Indagato dalla Procura di Vibo per l'occultamento del cadavere del padre Antonino Loielo

Si chiama Walter Loielo il nuovo collaboratore di giustizia che da alcune settimane sta parlando con i magistrati della Dda di Catanzaro guidata da Nicola Gratteri. Il nome del 23enne di Gerocarne (Vibo Valentia) è emerso nel corso dell’udienza di stamane davanti alla Corte d’Assise di Catanzaro nel processo per l’omicidio di Matteo Vinci, ucciso a 42 anni, il 9 aprile 2018 con una autobomba a Limbadi.

Il pm Andrea Mancuso ha esibito un verbale redatto il 20 marzo scorso nel quale il collaboratore racconta episodi riconducibili all’esecuzione dell’attentato per il quale sono indagati Antonio Criniti e Filippo De Marco. Nel processo sono imputati Domenico Di Grillo, la moglie Rosaria Mancuso, il genero Vito Barbara e la figlia Lucia Di Grillo. Nel corso dell’udienza fissata per il prossimo 27 aprile verrà ascoltato Walter Loielo e in seguito gli imputati.
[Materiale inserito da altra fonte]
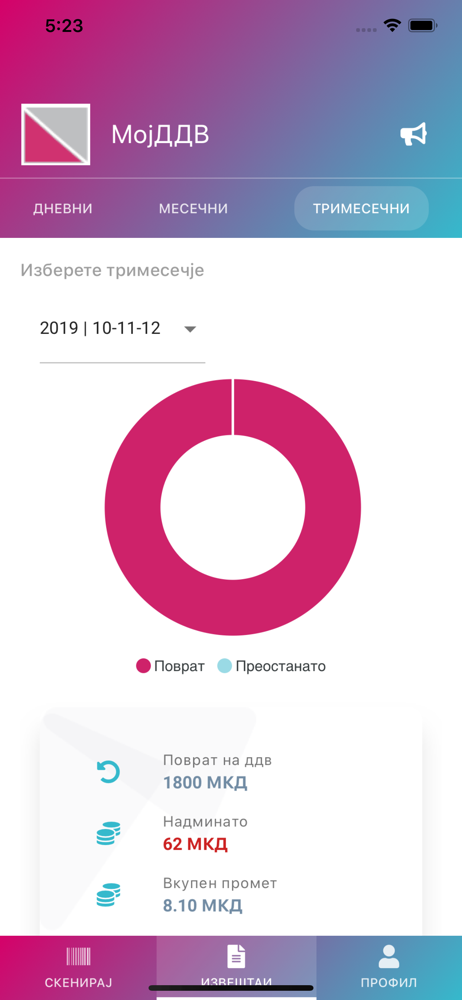Open the 2019 | 10-11-12 quarter selector
The image size is (462, 1000).
click(x=123, y=329)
Il collaboratore è, inoltre, indagato dalla Procura di Vibo, guidata da Camillo Falvo, per l’occultamento del cadavere del padre Antonino Loielo, scomparso nel 2017, il cui corpo è stato ritrovato a novembre 2020. Non restano molti dubbi sul fatto che sia stato proprio Walter Loielo a far ritrovare il corpo del genitore. Per l’omicidio di Antonio Loielo è accusato il fratello del nuovo collaboratore di giustizia, Ivan Loielo.